Once we had sundials looking at the sun and showing time. They reminded us of our mortality with their mottoes about the shortness of our time span.
No dial motto has a proper flavour until its years exceed those of the American Republic. It must, at least, be seasoned by a century of winters, have slowly ripened beneath twice ten thousand summer and autumn suns. Its place should be known of the generations of butterflies and birds; the creeping and clinging mosses should be old, constant friends.Solar powered devices are modern sundials. Looking at the sun, drawing its energy like a flower. There are no motto's now.
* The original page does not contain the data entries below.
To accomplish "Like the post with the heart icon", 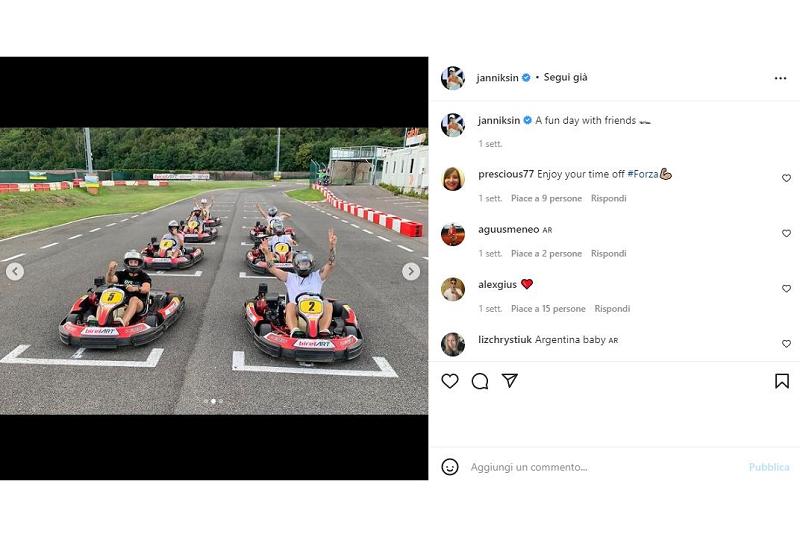I will click(x=449, y=381).
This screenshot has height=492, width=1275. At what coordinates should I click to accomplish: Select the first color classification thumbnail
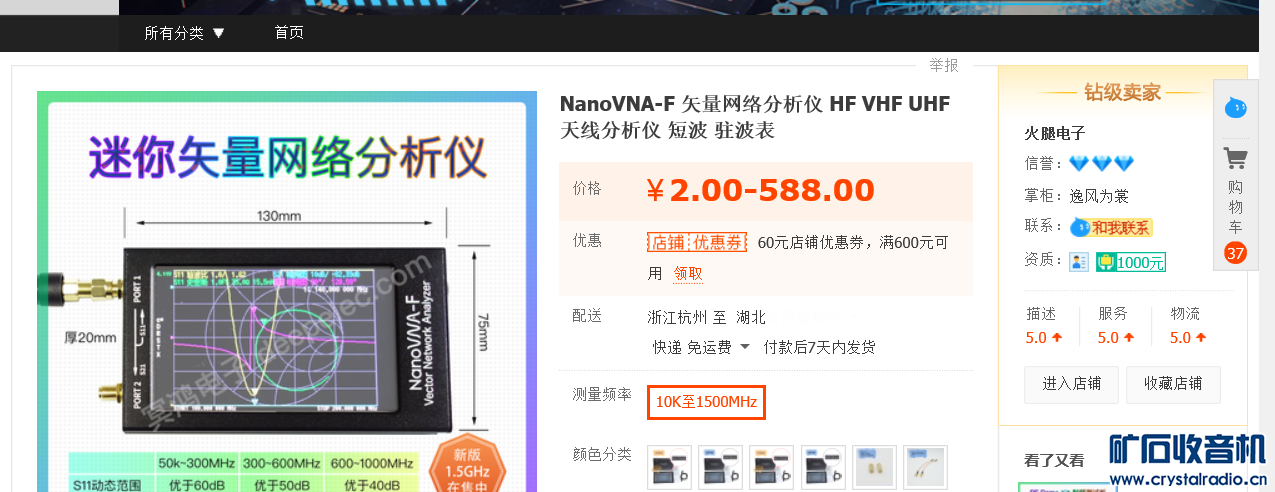670,467
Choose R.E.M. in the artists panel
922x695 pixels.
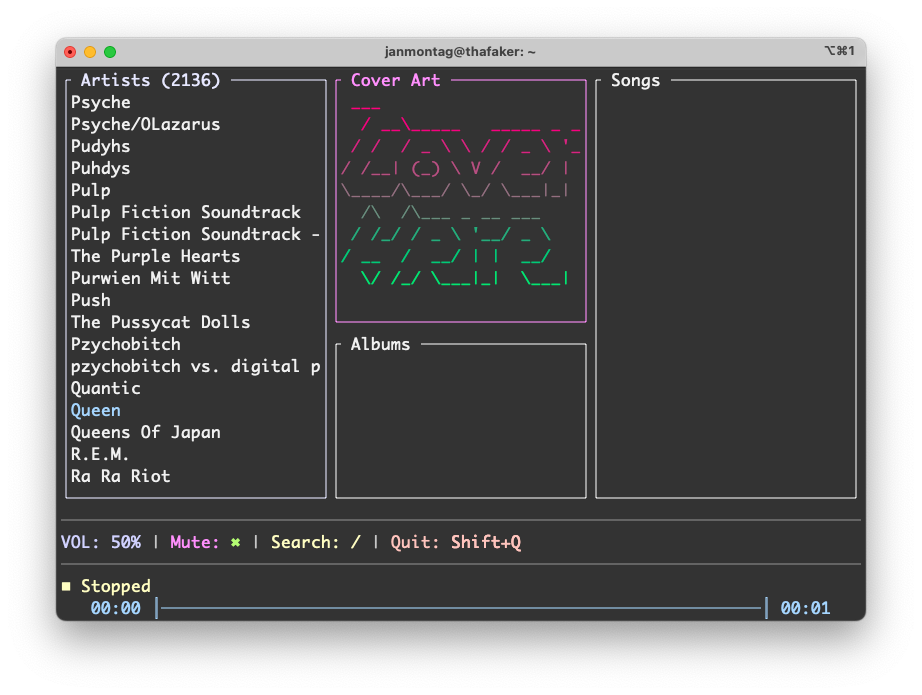click(101, 454)
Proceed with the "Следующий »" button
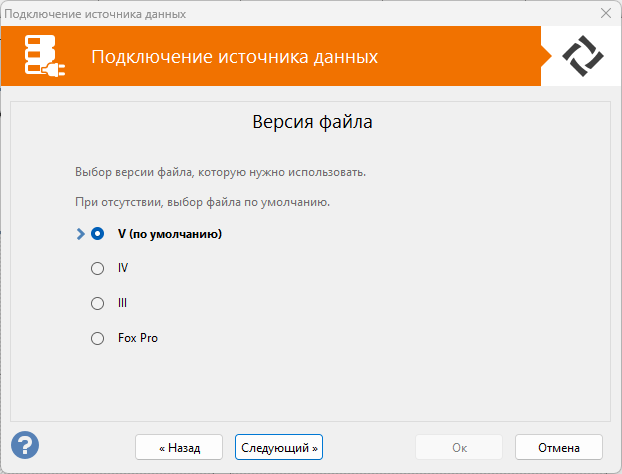 click(280, 446)
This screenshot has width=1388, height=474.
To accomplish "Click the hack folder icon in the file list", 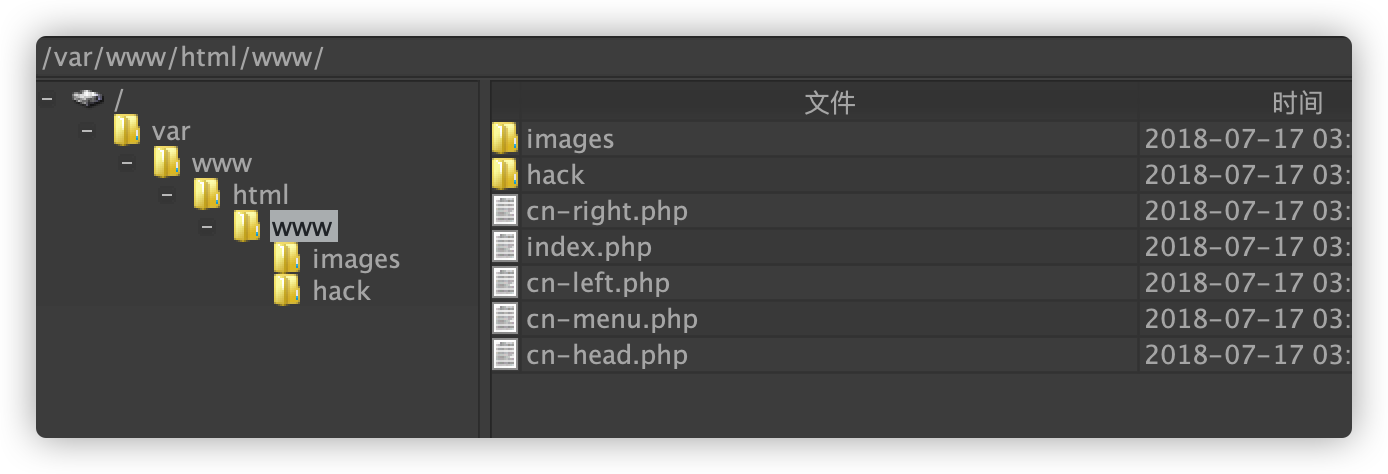I will point(505,174).
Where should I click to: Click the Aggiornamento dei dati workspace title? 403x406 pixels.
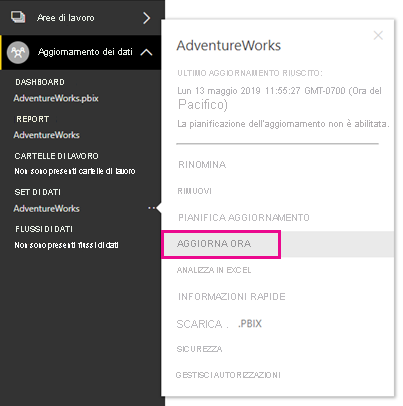click(x=85, y=52)
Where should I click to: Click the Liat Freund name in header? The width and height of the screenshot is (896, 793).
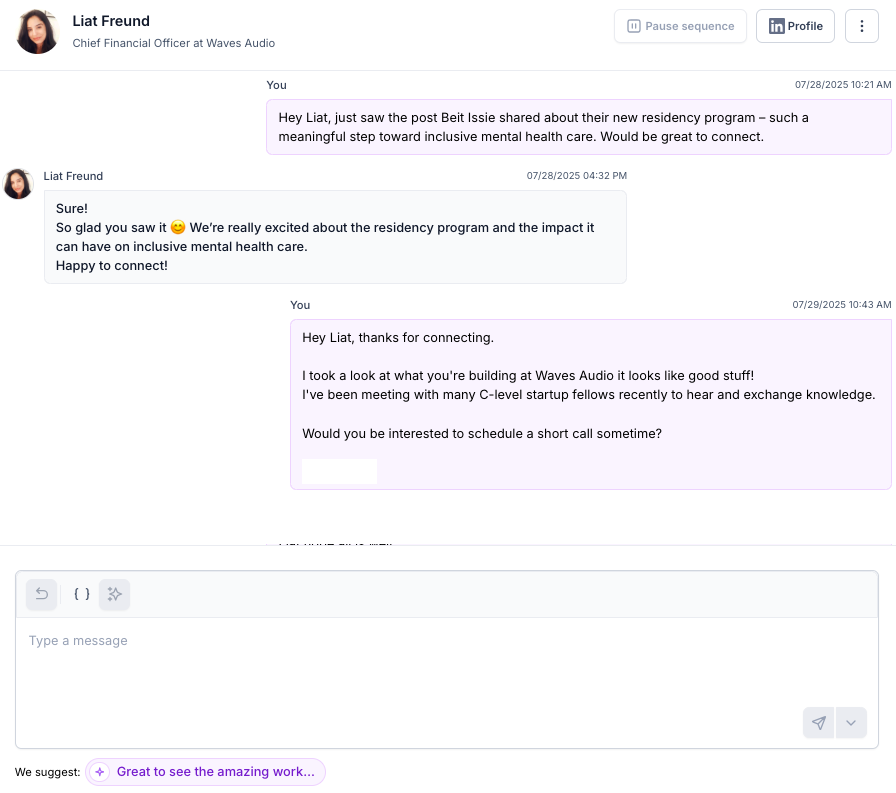(111, 21)
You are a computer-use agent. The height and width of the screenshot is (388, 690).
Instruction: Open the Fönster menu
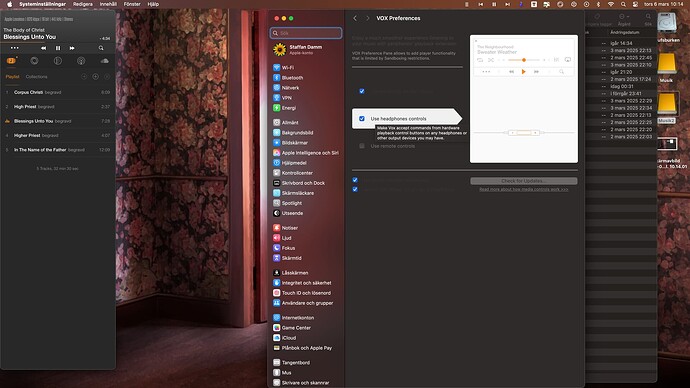click(132, 4)
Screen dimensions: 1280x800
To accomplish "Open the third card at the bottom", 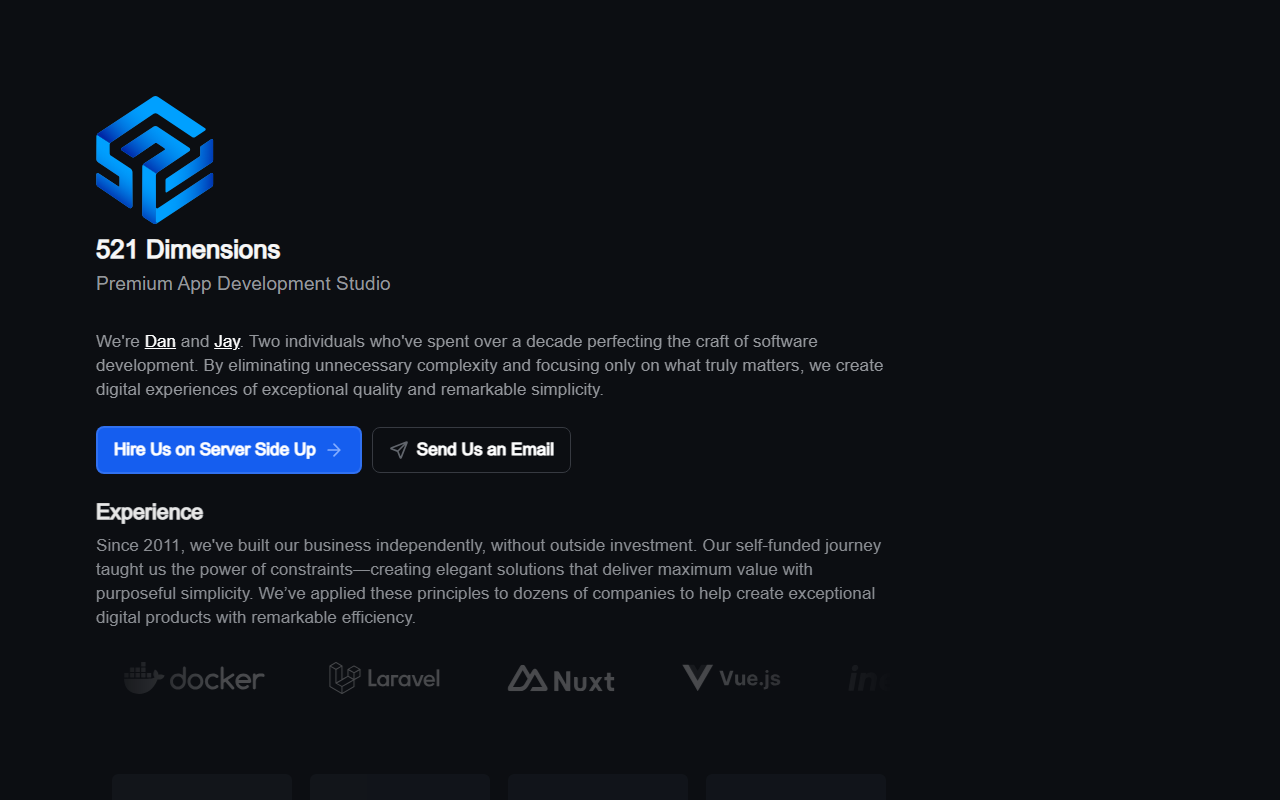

No reminders of mortality, just reminders of our 24*7 economy. Reminders of our need for electricity everywhere.
They are temporary. They will not last long enough to grow moss or lichen. They will be replaced, updated in our planned obsolescence culture.
It is charms like these which stimulate the motto-hunters to seek for the dial in village churchyards, near yew trees dark with the glooms of four hundred years, and in the lichened courts of ruined halls; in convents and in the green and flowery silences of ancient gardens.They are not romantic. But they are sympathetic. Machines that work for us, everywhere, all the time. Night has meaning for sundials. It has no meaning for battery powered sunflowers.
What is Time? - A piece of Eternity cut off at both ends!